Dual crosslinked hydrogel nanoparticles by nanogel bottom-up method for sustained-release delivery

Abstract

Polysaccharide-PEG hybrid nanogels (CHPOA-PEGSH) crosslinked by both covalent ester bonds and physical interactions were prepared by the reaction of a thiol-modified poly(ethylene glycol) (PEGSH) with acryloyl-modified cholesterol-bearing pullulan (CHPOA). Experimental parameters, including CHPOA concentration, the degree of acryloyl substitution of CHPOA, and the initial amounts of CHPOA and PEGSH, were modified in order to assess their effect on the size of the nanogels (50-150 nm) and on their degradation kinetics, monitored by dynamic light scattering (DLS) and asymmetrical flow field-flow fractionation (AF4) chromatography. Rhodamine-labeled nanogels were injected intravenously into mice and their concentration in blood was determined by a fluorescence assay as a function of post-injection time. The elimination half-life (t(1/2)) of CHPOA-PEGSH nanoparticles was about 15-fold longer (18 h) than that of CHP nanogels (1.2 h).

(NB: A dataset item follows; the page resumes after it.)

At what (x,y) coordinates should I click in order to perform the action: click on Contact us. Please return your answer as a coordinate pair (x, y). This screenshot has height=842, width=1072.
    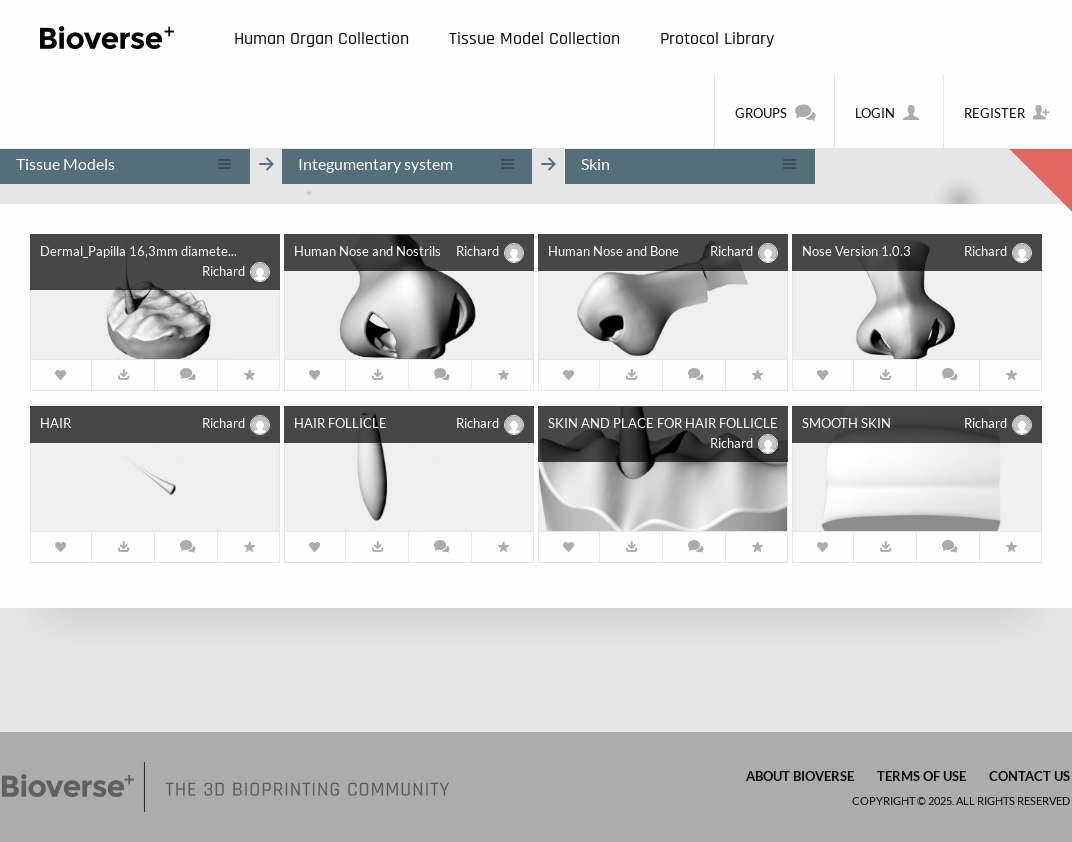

The half-life enhancement of CHPOA-PEGSH was attributed to the presence of the crosslinker PEG chains, which prevent non-specific protein adsorption, and to the slow hydrolysis kinetics of the crosslinking esters in the biological milieu. The hybrid CHPOA-PEGSH nanogels are expected to be useful as injectable nanocarriers for drugs and proteins, in view of their low surface fouling and slow hydrolysis rate.